Ora per la prima volta a Roma una grande mostra permette di scoprire la sua produzione fotografica, e di fare il punto sulla sua figura di geniale anticipatore. Pasinetti fotografo e cineasta è il titolo dell’esposizione al Teatro dei Dioscuri al Quirinale, ideata e curata da Carlo Montanaro, organizzata e promossa da Istituto Luce-Cinecittà in collaborazione con il CSC – Centro Sperimentale di Cinematografia, aperta al pubblico fino al 28 gennaio del prossimo anno, che presenta in 80 scatti degli anni ’30 e ’40 restaurati e stampati da Francesco Barasciutti, lo sguardo dell’artista.

Punto di partenza la città natale di Pasinetti: città di scorci, di prospettive. Città di puro cinema naturale, da cui molto del cinema italiano ha preso le mosse (basti pensare al Festival, di cui Pasinetti è stato un memorabile cronista). Ritroviamo nella prima sezione i luoghi simbolo della città, da San Marco alla colonna del Leone, ai canali e le Case più splendide, fino ai Campi, alle corti, agli interni più intimi dei palazzi. Una città che in queste foto diventa l’idea (il sogno) di una città, stabilizzata in una sorta di classicità senza tempo. Forse per l’ultima volta la città Serenissima appare nella regolarità geometrica della sua progettazione, così precisa da vanificarne il tessuto, tra il labirintico e il caotico, rimasto quasi immutato nei secoli.

Nella sezione intitolata Il cinema Pasinetti racconta la passione e il lavoro di una vita. Nell’arco di una carriera fulminante, Pasinetti ha girato numerosi documentari, e un lungometraggio-capolavoro ‘Il canale degli angeli’, scritto sceneggiature, critiche, numerosi saggi sul cinema, e ha svolto un importante ruolo di talent scout. In questi splendenti bianco e nero troviamo istanti rubati alla realizzazione di un film, dentro i set. I provini di fotogenia di aspiranti attori e attrici come Alida Valli – in pose che valgono la mostra, per la bellezza e il talento acerbo che raccontano – e Carla Del Poggio. Maria Denis ammicca da un set in cui fa capolino anche Mussolini, mentre da alcuni formidabili esterni riconosciamo il cinema del futuro: le rive padane che non possono non ricordare Antonioni o Paisà, la geometria applicata agli esterni che sarà una delle chiavi di volta del Neorealismo. In queste foto un grandissimo regista, che tale non fu solo per la fine prematura, mette in scena un’idea di cinema che avrebbe lasciato un’influenza tangibile.

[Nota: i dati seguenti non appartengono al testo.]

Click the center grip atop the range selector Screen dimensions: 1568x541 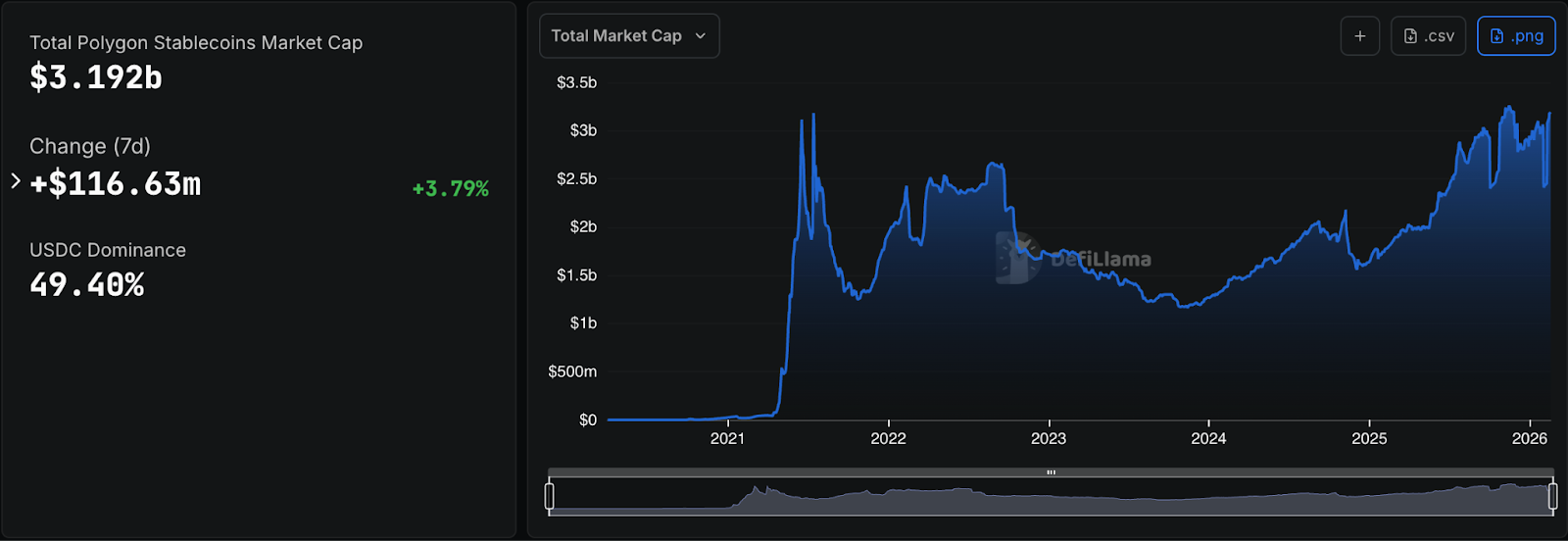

In Non solo Venezia la macchina di Pasinetti sperimenta luoghi, e soprattutto stilemi differenti. Negli anni ’30 in America la comunicazione visuale si evolse nel rotocalco (come «Life»), nel quale le immagini valgono almeno quanto i brevi testi che le accompagnano. Una formula importata in Italia (ad esempio per la rivista «Tempo») e che si avvalse anche del lavoro di Francesco Pasinetti che, ovunque fosse, portava sempre a tracolla una fotocamera. E che sapeva con frequenza andare oltre l’evidenza del soggetto, per renderlo emblematico, che raccontava spesso i luoghi urbani (da Roma a Recanati, a Napoli, a New York) oltre che trarre ispirazione dalla perfezione della natura colta (come un pittore) in un istante possibile della sua eternità. Qui le atmosfere citate di preneorealismo e Antonioni, fanno addirittura presagire in certe simmetrie le visioni ante-litteram di un Ghirri. E qui troviamo un fotografo che sperimenta nelle immagini dedicate alla figura umana, in nudi, in ritratti e giocosi e inusitati autoritratti.

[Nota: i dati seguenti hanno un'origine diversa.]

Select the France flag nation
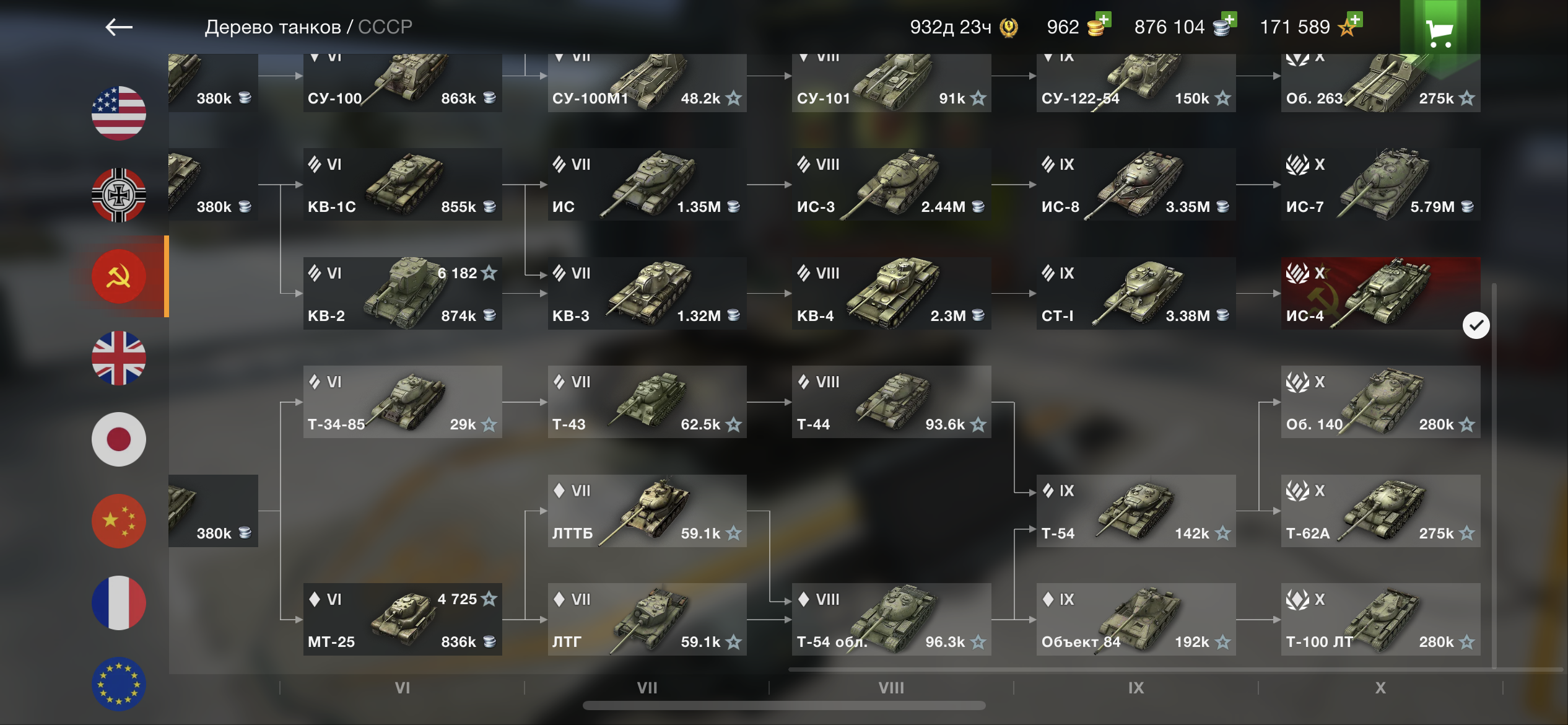This screenshot has height=725, width=1568. [x=119, y=603]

L’ultima sala del percorso è dedicata al nonno di Pasinetti, Guglielmo Ciardi (Venezia 1842 – 1917), pittore vedutista, attratto dal paesaggio lagunare e dell’entroterra veneto. La mostra ospita quattro disegni del Ciardi, in perfetto pendant con le fotografie di Pasinetti. Un filo rosso del ‘paesaggio di linguaggio’ dove si scopre come quello che per il nonno era la carta, magari grigia con segni di graffite, per il nipote diventò l’argento, fissato dalla luce e rivelato nelle immagini in bianco e nero.